# What is needed:
Two lines in the listing below mark the span: one contains "Select the envelope Notifications icon" and one contains "This screenshot has height=1185, width=888.". Reproduce both of them and everything between, exactly.

# Data records:
= Beginning of Section =

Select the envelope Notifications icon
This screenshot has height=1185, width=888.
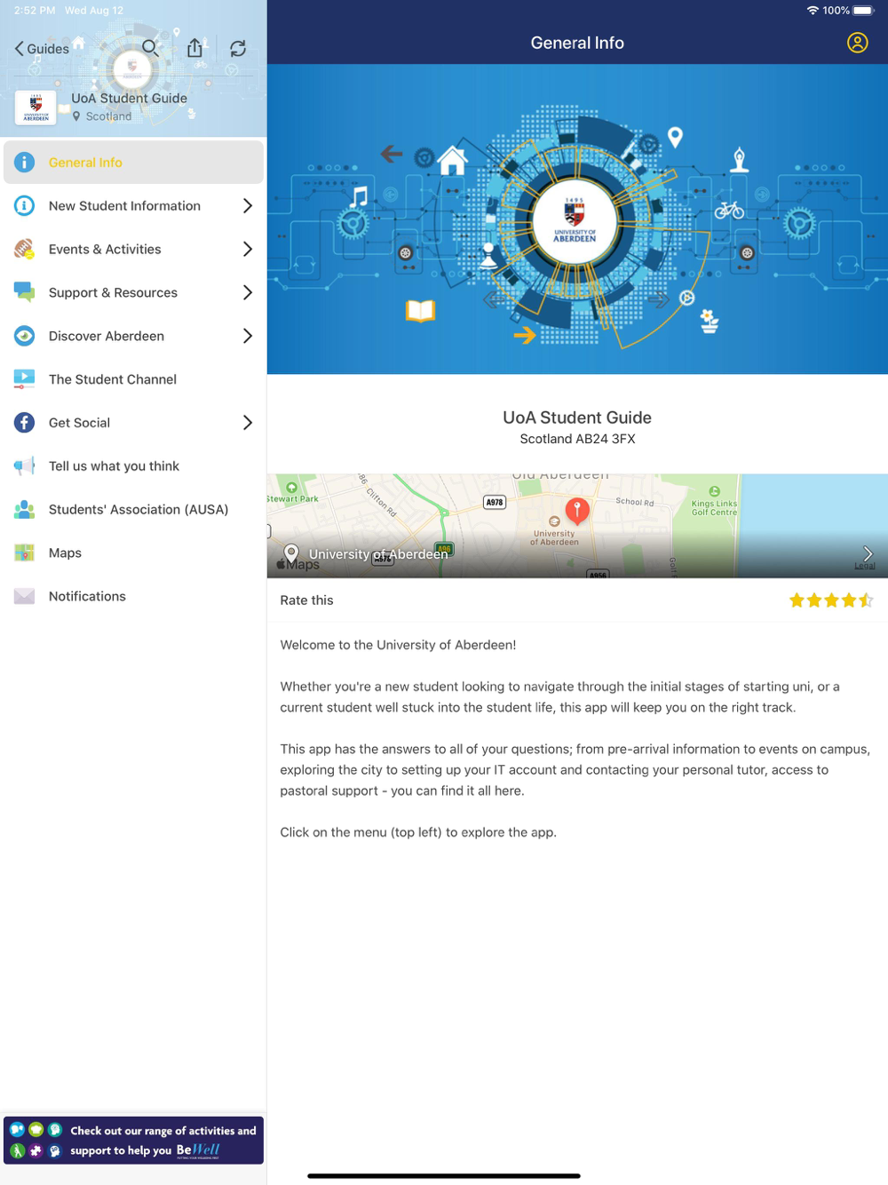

= End of Section =
= Beginning of Section =

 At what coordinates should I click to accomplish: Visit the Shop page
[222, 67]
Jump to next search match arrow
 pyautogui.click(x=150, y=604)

= End of Section =

# Answer section:
Select the envelope Notifications icon
This screenshot has height=1185, width=888.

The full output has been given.